According to the traders, this case involves the failure of a securities broker to prepare for the risk associated with its own market disruption. Robinhood’s business model was to secure revenues from payment for order flow (PFOF) by entities to which it steered its customers trades for execution.
It therefore pursued a continual increase in customers and their trading to fuel to generate increased revenues from payment for order flow, while knowingly and recklessly continuing to facilitate a level of volatile trading on its platform that it failed to support with adequate capital resources. The plaintiffs claim that it was this failure that directly led to Robinhood’s sudden decision to pull itself back from the brink by intentionally devastating the market for in-demand securities concentrated on its platform.
Robinhood’s decision in late January 2021 to move 13 securities to position closing only (PCO) rendered the financial system inaccessible to millions of investors, who were forced to sell at depressed prices or hold and watch as the value of their holdings fell precipitously, while institutional investors saved billions in potential losses.

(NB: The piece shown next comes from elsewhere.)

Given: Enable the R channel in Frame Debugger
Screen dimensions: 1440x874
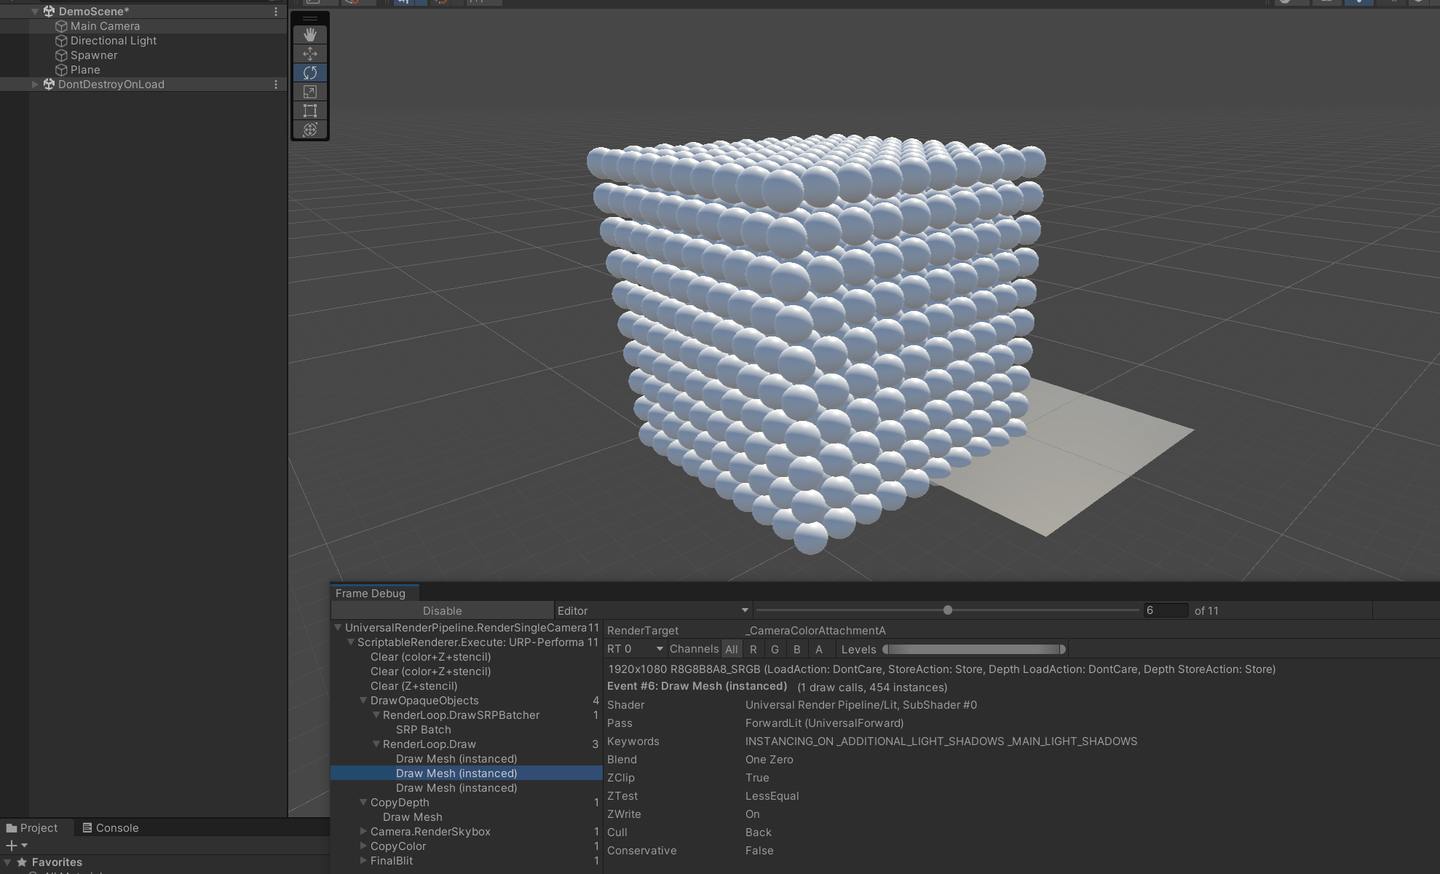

Robinhood has argued that its actions are in accord with the Customer Agreement. But the traders say that Robinhood’s actions in late January 2021 go far beyond its contractual discretion to “prohibit or restrict [its customers’] ability to trade securities.”
The traders say:
“By implementing an unprecedented shutdown of the entire demand-side of the market for securities known to be concentrated on its platform, Robinhood severed one of the two requisite legs for a fully functioning market: its actions artificially suppressed market prices and harmed a Class of not only Robinhood customers, but all investors who held the Suspended Stocks. While broker-dealers may reserve certain discretion in their agreements, such discretion must be exercised in good faith and in accordance with applicable industry standards of care”.
The crux of this case centers on Robinhood’s participation in fueling the market volatility which it was unprepared to handle and now uses to deflect blame. Robinhood admitted to failing to maintain adequate capital to pay its clearinghouse-mandated deposit requirements when due and failing to take reasonable steps to make sure that its platform was available in times of market stress.
Leading up to Defendants’ unprecedented action, Plaintiffs and the Class were aggressively recruited to Defendants’ platform by targeted marketing campaigns and addictive, gamified user interfaces on the platform. Defendants boasted about their meteoric rise, fueled by legions of relatively inexperienced retail investors who were provided a “clickwrap” user agreement on a non-negotiable, take-it-or-leave-it basis before they could access Defendants’ trading platform.
The traders accuse Robinhood of selectively citing and interprets provisions of its Customer Agreement as giving it carte blanche to “restrict the trading of securities” while its COO dumped his AMC stock 24-hours before the so-called “restrictions” took effect. The traders refer to one short email from Chief Operating Officer James Swartwout:
“I sold my AMC today. FYI—tomorrow we are moving GME to 100% – so you are aware.”
Further, the traders say that Robinhood neglects those portions of its Customer Agreement where investors are expressly asked to acknowledge that “Robinhood Financial provides trading and brokerage services through the Robinhood website and the Robinhood mobile application (the ‘App’).” This is because, the traders note, it knows full well that “a contract to perform services gives rise to a duty of care which requires that such services be performed in a competent and reasonable manner. A negligent failure to do so may be both a breach of contract and a tort.”
The traders stress that there are limits to Robinhood’s purported “discretion.” When taken to its logical extreme, Robinhood’s argument would mean that service providers can be immune from legal scrutiny if only they reserve for themselves “sole discretion” to complete (or not complete) the very service they are contracted to perform regardless of the resultant injury. This would also make the agreement completely illusory.
Finally, the plaintiffs note that Robinhood forged ahead under the belief that it was too big to fail. In response to inquiries by the National Securities Clearing Corporation (NSCC) related to deposit requirements intended to protect all market participants against clearing member defaults, Robinhood Financial’s own President and Chief Operating Officer, David Dusseault, stated they were:
“to [sic] big for them to actually shut us down.”
The traders conclude that Robinhood’s Motion to Dismiss should be denied in its entirety.